The rest of this paper is organized as follows. Background of range analysis for multiplication is presented in Section 2. Section 3 presents the method of derivation of the two parts for multiplication. The refined affine form of multiplication, AASEE, is presented in next section. In Section 5, we compare the computational complexity and the accuracy among AASEE to AATRE and AACHA. The case studies and experimental results are demonstrated in Section 6. Section 7 concludes the paper.

2 Background

2.1 Related work

Interval arithmetic (IA) and affine arithmetic (AA) have been widely used in range analysis in word-length optimization.

IA [25] is a range arithmetic theory which is firstly presented by Moore in 1962. Cmar [2] employs it for range analysis of digital signal processing (DSP) systems.
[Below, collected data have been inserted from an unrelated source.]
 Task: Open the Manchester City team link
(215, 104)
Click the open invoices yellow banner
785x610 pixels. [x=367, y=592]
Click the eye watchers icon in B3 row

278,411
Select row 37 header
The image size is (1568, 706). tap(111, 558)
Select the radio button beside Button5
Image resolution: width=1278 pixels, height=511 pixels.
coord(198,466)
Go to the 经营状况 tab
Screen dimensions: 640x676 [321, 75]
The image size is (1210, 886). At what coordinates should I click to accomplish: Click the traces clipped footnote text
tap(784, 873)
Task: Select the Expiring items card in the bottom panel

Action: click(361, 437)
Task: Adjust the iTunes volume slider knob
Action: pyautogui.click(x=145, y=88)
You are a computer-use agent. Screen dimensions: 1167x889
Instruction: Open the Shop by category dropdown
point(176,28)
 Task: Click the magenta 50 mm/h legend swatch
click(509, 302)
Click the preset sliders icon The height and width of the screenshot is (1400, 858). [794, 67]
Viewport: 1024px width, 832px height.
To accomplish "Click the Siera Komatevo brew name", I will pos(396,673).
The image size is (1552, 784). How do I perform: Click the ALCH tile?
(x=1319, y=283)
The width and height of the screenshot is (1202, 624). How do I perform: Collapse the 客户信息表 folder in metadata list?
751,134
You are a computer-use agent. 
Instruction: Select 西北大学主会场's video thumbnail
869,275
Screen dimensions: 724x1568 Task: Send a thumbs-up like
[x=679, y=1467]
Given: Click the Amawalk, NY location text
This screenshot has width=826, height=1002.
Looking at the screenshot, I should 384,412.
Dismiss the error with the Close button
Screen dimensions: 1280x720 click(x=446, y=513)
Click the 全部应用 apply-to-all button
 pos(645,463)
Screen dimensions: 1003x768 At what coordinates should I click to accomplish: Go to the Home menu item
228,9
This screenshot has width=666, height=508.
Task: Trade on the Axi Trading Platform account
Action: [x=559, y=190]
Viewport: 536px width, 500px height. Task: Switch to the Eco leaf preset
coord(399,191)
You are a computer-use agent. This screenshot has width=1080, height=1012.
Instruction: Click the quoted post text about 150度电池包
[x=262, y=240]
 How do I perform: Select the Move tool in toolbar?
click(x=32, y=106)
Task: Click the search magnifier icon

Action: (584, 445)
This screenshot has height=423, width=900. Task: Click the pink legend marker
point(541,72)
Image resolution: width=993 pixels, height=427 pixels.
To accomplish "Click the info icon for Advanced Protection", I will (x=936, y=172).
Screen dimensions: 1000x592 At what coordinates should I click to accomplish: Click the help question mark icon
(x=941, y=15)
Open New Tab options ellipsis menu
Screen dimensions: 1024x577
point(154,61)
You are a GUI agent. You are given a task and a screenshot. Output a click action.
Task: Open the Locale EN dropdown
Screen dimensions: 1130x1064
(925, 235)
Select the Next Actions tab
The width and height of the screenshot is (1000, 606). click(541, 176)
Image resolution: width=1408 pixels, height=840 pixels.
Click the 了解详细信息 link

Carreras [20] presents a method based on IA. To reduce the oversized word length, the method provides the probability density functions that can be used when some truncation must be performed due to constraints in the specification. IA is not suitable for most real-world applications, since it could lead to drastic overestimation of the true range.

AA [21] is proposed to overcome the weakness of IA by Stolfi in 1993. In [8, 9], Fang uses AA to analyze word-length optimization. Both range and precision are represented by the same affine form, which limits the optimization. Pu and Ha [10] also use AA for word-length optimization. Simultaneously, they use two different affine forms for range analysis and precision analysis, respectively, and achieve more refined result of word-length optimization. Similarly, Lee et al. [11] develop an automatic optimization approach, which is called MiniBit, to produce accuracy-guaranteed solutions, and area is minimized while meeting an error constraint. Osborne [12] uses both IA and AA for range analysis for different situations. Computation using either of the two methods in the design is time-consuming. The problem of overestimation is serious due to the approximation of the nonlinear operations.

Since AA cannot be used in the systems with infinite number of loops, an improved approach, quantized AA (QAA), has been proposed in [13] for linear time-invariant systems with feedback loops. This method can provide fast and tight estimation of the evolution of large sets of numerical inputs, using only an affine-based simulation, but it does not provide the exact bounds.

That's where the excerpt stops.